In Joseph, Jesus saw a model of fatherhood, a model of a just and holy man, a model of strength and obedience to the Father’s will. Yes, in St. Joseph, Jesus had a supreme model of obedience that he would take with him into his passion.  

This past Tuesday, I began doing the Consecration to St. Joseph and it has truly allowed me to draw deeper into the mystery of these holy days and into the spiritual fatherhood that I have as a priest and on how much I draw from my own father as a model as Jesus drew upon the fatherhood of St. Joseph.

I made no secret that this afternoon I escaped ever so briefly to engage in a yearly tradition that my father and I have: going to Opening Day of the baseball season.  Last night after prayer, I felt compelled to see one of my favorite movies “Field of Dreams” which has so many rich spiritual undertones as does the game of baseball.  People step on to this wondrous baseball field in the middle of a corn field and ask: “Is this heaven?”

Last night, that question resonated with me all the more as I contemplated the mysteries of this holy night.  A slice of heaven is what I experience with my father every year on Opening Day or when we sit silently on the seashore casting our fishing lines into the sea or when he would take me as a child, much like St. Joseph, into his tool shed to teach me, albeit unsuccessfully, how to build things because my father started out as a carpenter.  But the greatest gift that he gave me, and the greatest slice of heaven that he offered me was his insistence, along with my mother, that we experience heaven itself every Sunday at Mass. Fathers and mothers never stop insisting that your family participate in every Sunday Eucharist. This is the other great gif that Jesus gives tonight. 

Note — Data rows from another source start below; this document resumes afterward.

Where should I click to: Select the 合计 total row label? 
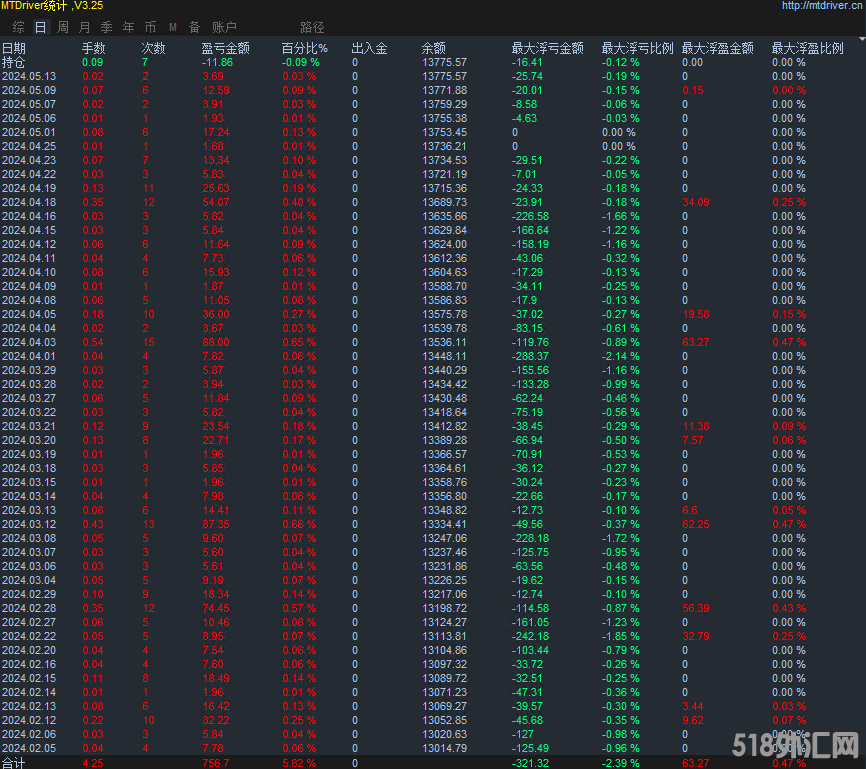(13, 762)
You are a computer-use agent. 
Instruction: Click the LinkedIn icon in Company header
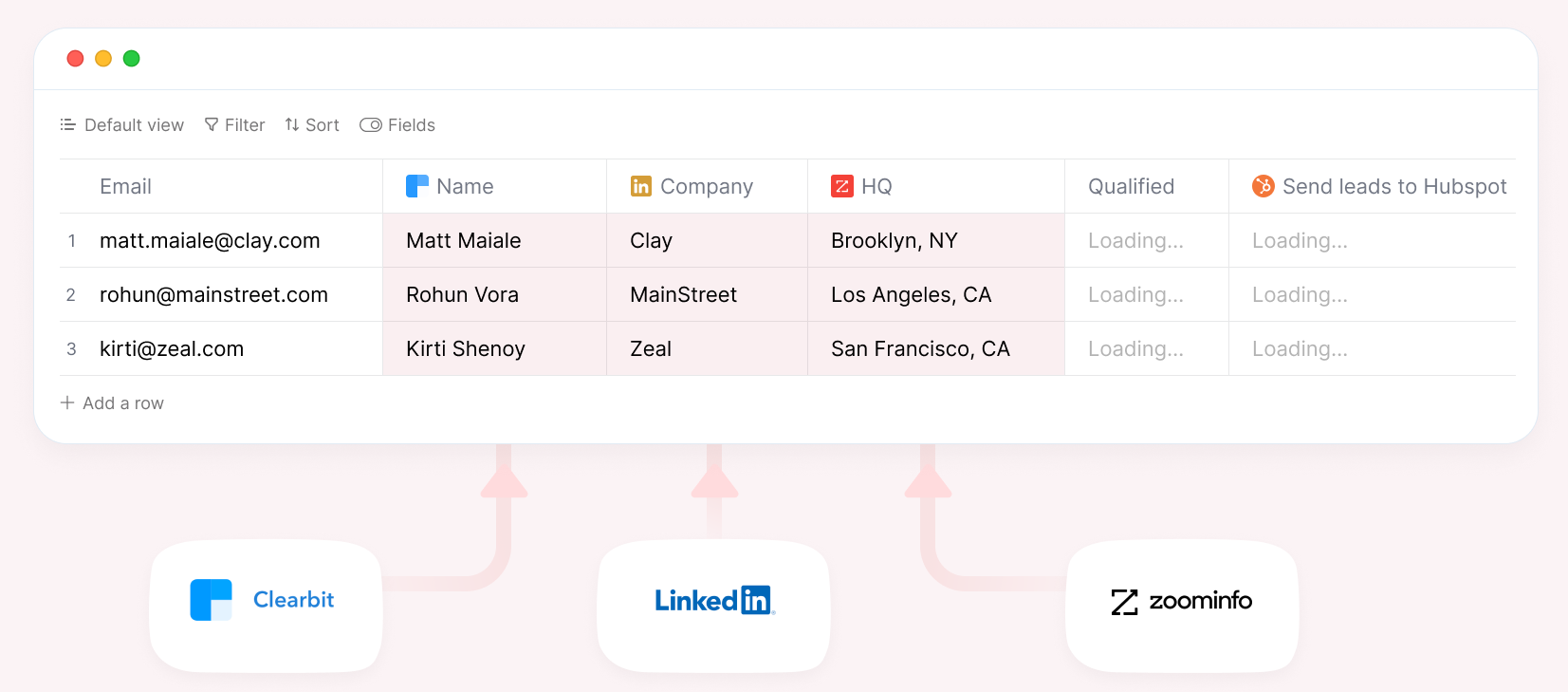641,186
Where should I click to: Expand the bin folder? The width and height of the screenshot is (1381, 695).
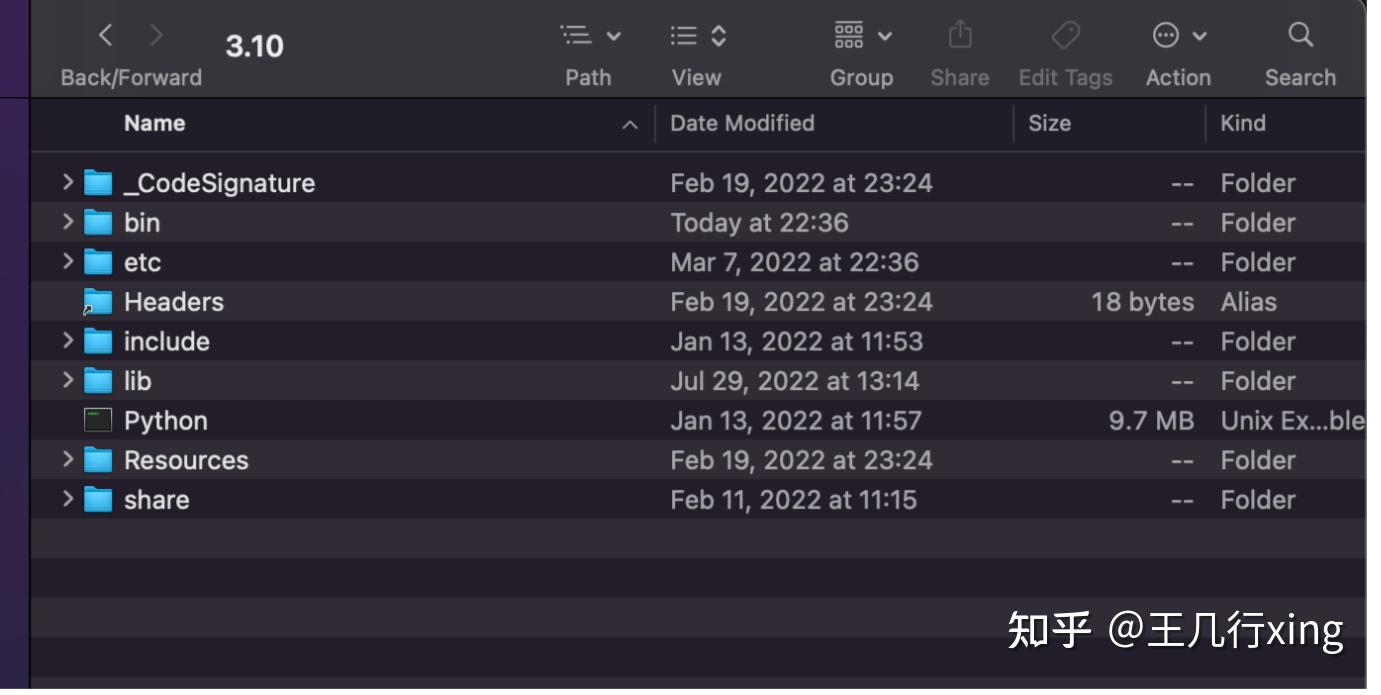pos(66,222)
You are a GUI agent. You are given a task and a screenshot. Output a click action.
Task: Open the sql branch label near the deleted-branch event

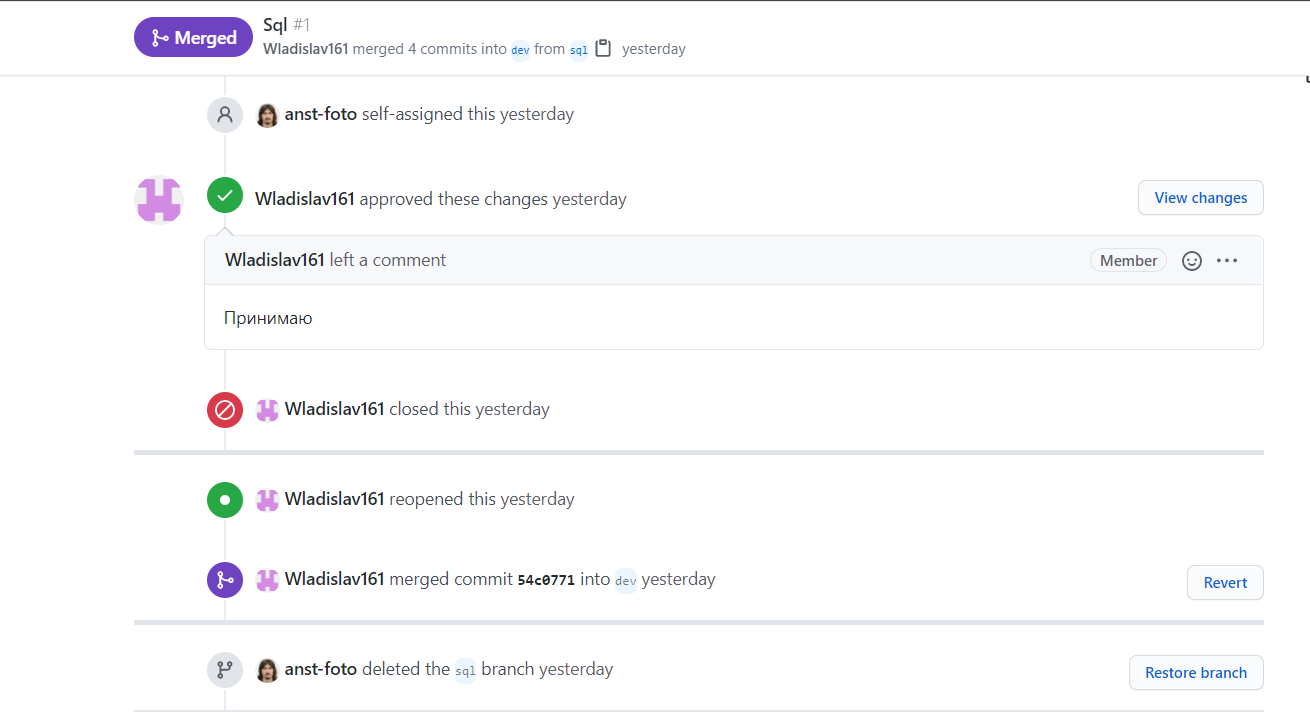coord(465,671)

Yes, today we also celebrate the Institution of the Eucharist where Christ gives us his very flesh and his very blood and in doing so, allows us to experience heaven here on earth.  The great preacher St. John Chrysostom tells us: “For when you see the Lord sacrificed, and laid upon the altar, and the priest standing and praying over the victim, and all the worshippers empurpled with that precious blood, can you then think that you are still among men, and standing upon the earth? Are you not, on the contrary, straightway translated to Heaven, and casting out every carnal thought from the soul, do you not with disembodied spirit and pure reason contemplate the things which are in Heaven?”

 

Yes, this is what we celebrate this evening.  So many mysteries in one sublime celebration.  If the world truly knew what was contained, forgive me, WHO was in our tabernacles.  Our churches would always be filled.  The Eucharist draws us ever deeper into the heart of our Lord which is a heart made for others: for the poor, the sick, the distressed.  This evening we look upon the Lord and ask him: “Lord, allow me to have a Eucharistic heart.  A heart that allows me to take your Divine Presence out into the world.”  We thank God for the gift of the priesthood and for the gift of the Eucharist. One cannot exist without the other. As in every Mass, we are not mere spectators tonight, we participate in this heavenly banquet, this divine exchange, and as we look upon this marvelous tradition of the Washing of the Feet, may we always recall the words of our Lord this evening: “If I, therefore, the master and teacher, have washed your feet, you ought to wash one another’s feet. I have given you a model to follow, so that as I have done for you, you should also do (John 13:14-15).”